>> Start

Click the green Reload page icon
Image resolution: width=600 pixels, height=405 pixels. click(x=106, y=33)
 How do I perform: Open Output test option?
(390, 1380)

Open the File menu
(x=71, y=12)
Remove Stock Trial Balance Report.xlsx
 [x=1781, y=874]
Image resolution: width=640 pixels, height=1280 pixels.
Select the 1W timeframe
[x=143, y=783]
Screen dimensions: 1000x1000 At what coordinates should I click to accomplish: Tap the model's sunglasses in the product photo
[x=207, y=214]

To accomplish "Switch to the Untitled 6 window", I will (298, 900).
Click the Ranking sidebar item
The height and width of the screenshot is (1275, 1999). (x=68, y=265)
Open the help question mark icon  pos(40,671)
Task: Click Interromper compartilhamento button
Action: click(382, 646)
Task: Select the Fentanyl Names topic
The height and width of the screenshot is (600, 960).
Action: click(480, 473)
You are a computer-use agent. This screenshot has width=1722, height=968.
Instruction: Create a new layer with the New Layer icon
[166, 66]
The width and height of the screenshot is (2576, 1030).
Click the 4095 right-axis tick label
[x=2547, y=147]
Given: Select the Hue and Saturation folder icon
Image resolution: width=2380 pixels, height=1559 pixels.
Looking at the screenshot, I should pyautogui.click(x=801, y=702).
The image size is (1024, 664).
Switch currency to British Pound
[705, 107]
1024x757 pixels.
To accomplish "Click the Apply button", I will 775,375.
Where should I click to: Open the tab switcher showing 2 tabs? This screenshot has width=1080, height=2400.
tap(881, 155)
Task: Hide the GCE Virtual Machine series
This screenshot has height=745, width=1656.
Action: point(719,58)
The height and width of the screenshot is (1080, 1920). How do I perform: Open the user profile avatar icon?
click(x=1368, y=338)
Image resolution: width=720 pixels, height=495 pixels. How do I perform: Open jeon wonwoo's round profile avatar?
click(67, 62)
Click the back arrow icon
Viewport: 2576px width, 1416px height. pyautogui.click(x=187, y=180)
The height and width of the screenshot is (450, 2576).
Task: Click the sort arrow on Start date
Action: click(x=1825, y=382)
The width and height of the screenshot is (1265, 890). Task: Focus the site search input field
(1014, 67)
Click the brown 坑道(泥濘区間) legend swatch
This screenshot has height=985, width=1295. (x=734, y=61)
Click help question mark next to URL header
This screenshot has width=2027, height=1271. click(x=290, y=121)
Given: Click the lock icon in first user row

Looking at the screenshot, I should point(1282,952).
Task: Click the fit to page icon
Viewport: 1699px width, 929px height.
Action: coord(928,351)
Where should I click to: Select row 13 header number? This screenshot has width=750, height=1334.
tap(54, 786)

>> End

Please copy the records from the line with "The width and height of the screenshot is (1265, 890)." through the end of the records, changing "icon" to "symbol" and leaving everything else the same.

- Finished task
The width and height of the screenshot is (1265, 890). Task: Focus the site search input field
(1014, 67)
Click the brown 坑道(泥濘区間) legend swatch
This screenshot has height=985, width=1295. (x=734, y=61)
Click help question mark next to URL header
This screenshot has width=2027, height=1271. click(x=290, y=121)
Given: Click the lock symbol in first user row

Looking at the screenshot, I should point(1282,952).
Task: Click the fit to page symbol
Viewport: 1699px width, 929px height.
Action: coord(928,351)
Where should I click to: Select row 13 header number? This screenshot has width=750, height=1334.
tap(54, 786)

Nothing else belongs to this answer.